Abstract
Comprehending the mechanisms behind the impact of vaccine regimens on immunity is critical for improving vaccines. Indeed, the time-interval between immunizations may influence B and T cells, as well as innate responses. We compared two vaccine schedules using cynomolgus macaques immunized with an attenuated vaccinia virus. Two subcutaneous injections 2 weeks apart led to an impaired secondary antibody response and similar innate myeloid responses to both immunizations. In contrast, a delayed boost (2 months) improved the quality of the antibody response and involved more activated/mature innate cells, induced late after the prime and responding to the recall.
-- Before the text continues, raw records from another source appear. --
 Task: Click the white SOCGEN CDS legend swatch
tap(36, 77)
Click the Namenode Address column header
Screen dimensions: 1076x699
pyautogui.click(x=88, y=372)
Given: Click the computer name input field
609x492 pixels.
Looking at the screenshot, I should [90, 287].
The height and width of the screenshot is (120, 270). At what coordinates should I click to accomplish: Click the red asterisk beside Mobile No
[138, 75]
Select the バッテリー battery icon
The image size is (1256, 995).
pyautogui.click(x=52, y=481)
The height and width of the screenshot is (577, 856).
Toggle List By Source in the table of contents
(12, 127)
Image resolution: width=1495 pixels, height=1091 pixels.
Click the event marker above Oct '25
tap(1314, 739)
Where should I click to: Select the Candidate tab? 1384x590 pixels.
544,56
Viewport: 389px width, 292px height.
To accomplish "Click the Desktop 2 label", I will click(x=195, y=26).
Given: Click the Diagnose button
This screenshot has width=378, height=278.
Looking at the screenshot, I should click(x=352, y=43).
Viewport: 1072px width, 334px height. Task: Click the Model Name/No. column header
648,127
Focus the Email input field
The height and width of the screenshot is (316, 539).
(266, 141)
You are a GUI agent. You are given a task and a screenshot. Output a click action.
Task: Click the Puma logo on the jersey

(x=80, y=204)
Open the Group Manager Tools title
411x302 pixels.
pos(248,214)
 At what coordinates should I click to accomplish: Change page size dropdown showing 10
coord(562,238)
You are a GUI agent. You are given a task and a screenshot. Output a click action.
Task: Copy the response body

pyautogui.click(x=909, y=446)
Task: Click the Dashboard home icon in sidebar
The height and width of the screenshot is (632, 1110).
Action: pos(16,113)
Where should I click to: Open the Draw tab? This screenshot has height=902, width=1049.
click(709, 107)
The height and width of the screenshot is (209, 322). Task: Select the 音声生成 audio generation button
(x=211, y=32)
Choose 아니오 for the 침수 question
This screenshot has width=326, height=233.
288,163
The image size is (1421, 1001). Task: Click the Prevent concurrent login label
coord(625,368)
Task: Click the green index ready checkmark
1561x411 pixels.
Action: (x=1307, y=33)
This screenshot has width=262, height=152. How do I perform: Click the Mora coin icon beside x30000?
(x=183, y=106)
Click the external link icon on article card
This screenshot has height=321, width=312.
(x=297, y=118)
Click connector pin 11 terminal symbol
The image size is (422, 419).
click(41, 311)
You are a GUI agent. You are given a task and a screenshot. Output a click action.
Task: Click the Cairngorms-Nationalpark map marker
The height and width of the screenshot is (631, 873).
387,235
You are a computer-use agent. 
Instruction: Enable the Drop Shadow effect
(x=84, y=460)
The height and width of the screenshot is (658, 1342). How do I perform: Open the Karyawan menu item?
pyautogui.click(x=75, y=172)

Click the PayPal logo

The magnitude and quality of the secondary antibody response correlated with the abundance of these neutrophils, monocytes, and dendritic cells that were modified phenotypically and enriched prior to revaccination at 2 months, but not 2 weeks. These late phenotypic modifications were associated with an enhanced ex vivo cytokine production (including IL-12/23 and IL-1β) by PBMCs short after the second immunization, linking phenotype and functions. This integrated analysis reveals a deep impact of the timing between immunizations, and highlights the importance of early but also late innate responses involving phenotypical changes, in shaping humoral immunity.
Highlights
Vaccination is one of the most important achievements made in the field of public health[1,2]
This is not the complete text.